Researchers from Duke University's Center for Genome Ethics, Law & Policy and experts on the HHS Secretary's Advisory Committee on Genetics, Health, and Society studied the impact of gene association patents and exclusive licenses, and reported that such practices have harmed patient access to genetic testing in geographically isolated and poor populations [see PGx Reporter 10-14-2009].

Finally, many individual women who have signed on the lawsuit against Myriad and other defendants assert that Myriad's exclusive licenses on BRCA gene patents essentially restrict them from getting a second opinion on their BRCA mutation status.

"Myriad's assertion that 'second opinion' means solely having a second physician interpret the results of a test, rather than re-run the test or perform a different test, is simply wrong," the ACLU said. In addition, Myriad’s claim that second opinions can be obtained from Yale University or the University of Chicago is not entirely true, according to the ACLU, since those academic institutions "do only the most limited testing for individual mutations. Myriad is not permitting those labs to do full sequencing of the genes."

In its motion for summary judgment, Myriad asserted that the "plaintiffs' anecdotal allegations" about its patents restricting access and scientific progress "ring hollow in the face of all the scientific progress that has been spurred by the BRCA patents."

On the defendants' side, the Biotechnology Industry Organization, Genetic Alliance, and others have filed amicus briefs asserting that the ACLU's lawsuit is too broad and that invalidating gene patents would harm innovation in the medical and technology fields overall.

Myriad cites two cases, Prometheus Labs v. Mayo Collaborative and Bilski v. Kappos, in its defense. The Federal Circuit court's decision last year in Prometheus found that diagnostic claims using a correlation occurring in nature — in this case involving methods for identifying metabolites of a drug for gastrointestinal disorders — were patentable.

"As to the method claims, the Supreme Court and the Federal Circuit have held that the key to determining the patent-eligibility of a method or process is that it transforms an article 'to a different state or thing,'" Myriad states in its filing. "In Prometheus, the Federal Circuit found that claims to a diagnostic method that utilized a correlation were not a mere 'law of nature,' but a patent-eligible application of a law of nature in a transformative fashion."
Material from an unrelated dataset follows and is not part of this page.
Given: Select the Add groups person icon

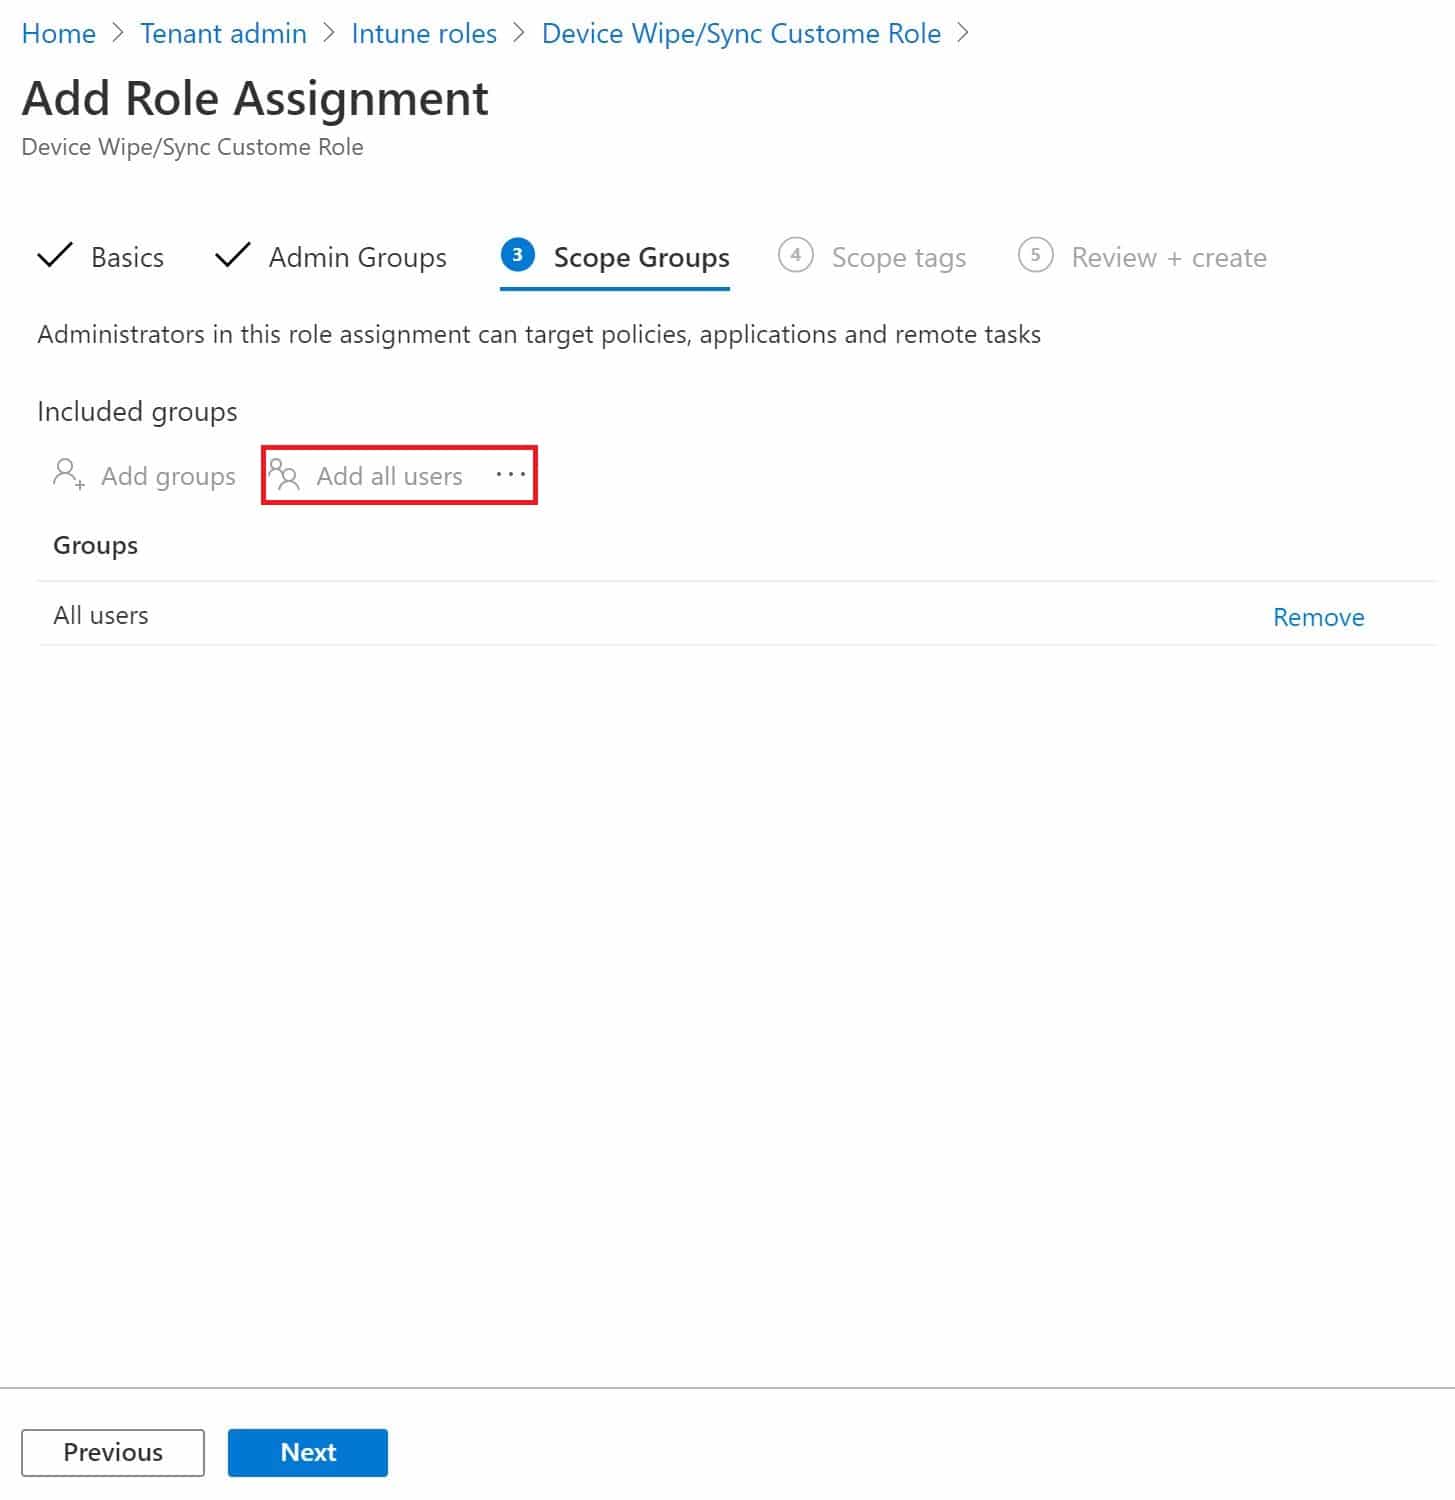Looking at the screenshot, I should [66, 475].
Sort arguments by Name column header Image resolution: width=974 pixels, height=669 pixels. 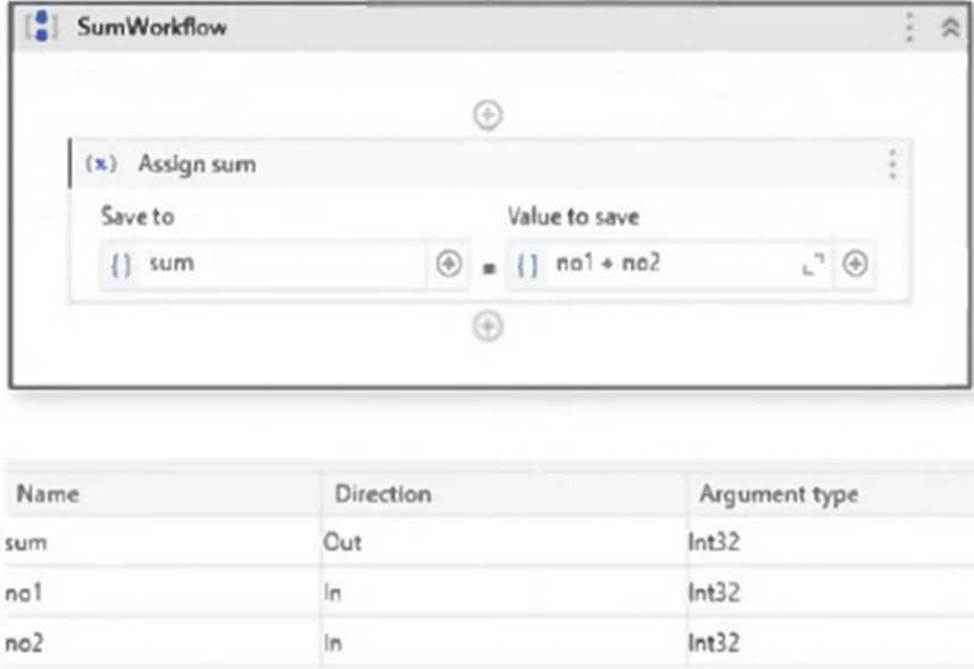click(47, 494)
In the pending Supreme Court case Bilski, justices are deciding to what extent they will uphold or overturn a Federal Circuit Court's decision that a so-called machine-or-transformation test is necessary for a process to be patentable. The justices' comments during a November hearing suggest they are struggling to narrowly uphold a lower court's machine-or-transformation test and minimize the impact to other sectors, mainly the technology and medical device industries [see PGx Reporter 11-18-2009]. The Supreme Court justices are expected to issue a ruling on Bilski this year.